Agora, com a pressão do momento, e talvez, como o corpo menos contaminado por álcool, uma lembrança turva me surgiu: um anel dourado com uma pedra vermelha oval no centro deslizando da mão do dono até o bolso da minha calça masculina quase imperceptivelmente. Não conheço muito bem de joias, mas tenho certeza que aquele anel pagaria não só a segurança de Norrah, mas sua liberdade também, e talvez um início novo para nossas vidas.
— Sinamon pode ter levado quando me prendeu, eu consegui sim, lembro de ter escondido no bolso e depois... — tentei forçar a mente para conseguir mais detalhes e não deu certo, só tinha o anel.
Esperei que ele fosse gritar comigo, que fosse me chamar de burra e irresponsável, mas o silêncio e o olhar frio que Norrah me dirigiu foram piores que quaisquer xingamentos.
— Não vou ficar aqui — ele me avisou, pressionando a testa contra a minha. Sei exatamente o que aquelas palavras significam.

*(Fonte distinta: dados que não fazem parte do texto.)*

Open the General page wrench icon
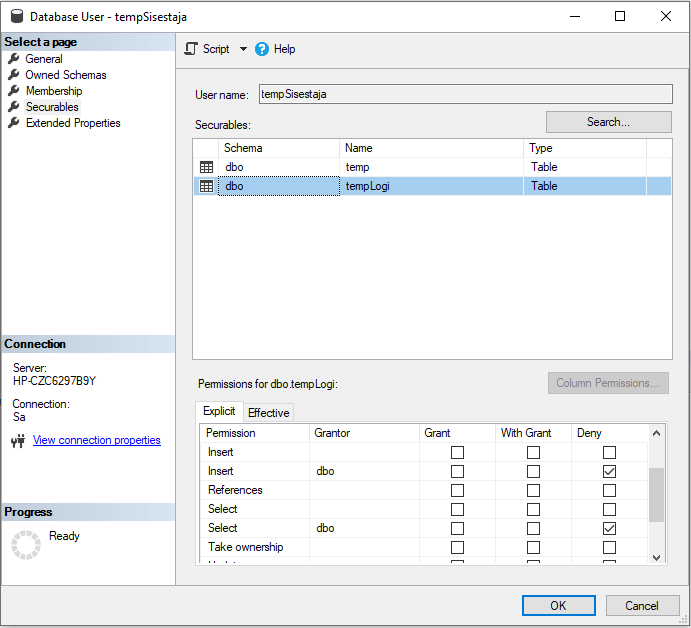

— Você vai morrer se tentar fugir de novo — no mês anterior ele tinha sido pego entre o carregamento, no comboio, tentando escapar pelo deserto. Apanhou a ponto de ficar irreconhecível por semanas.
— Então só depende de você, Dora — ele delicadamente pôs o véu de volta sob meu rosto —, decidir se vou encontrar a liberdade por bem ou por mal. —Prendi o ar nos pulmões.
— Norrah
— Você sempre foi minha prioridade, Dora, fracasso por mim, mas nunca por você. E agora, quando mais preciso, você falha. — Já carrego culpa demais, não preciso que ele me lembre disso. — Acredito nas suas promessas, mas por favor, não me faça perder a confiança em você.
Norrah deixou um beijo na minha testa antes de dar as costas e mancar corredor afora até deixar meu campo de visão. Apertei novamente as unhas nas palmas das mãos e contei até dez silenciosamente para conseguir sair dali confiando em minhas próprias pernas.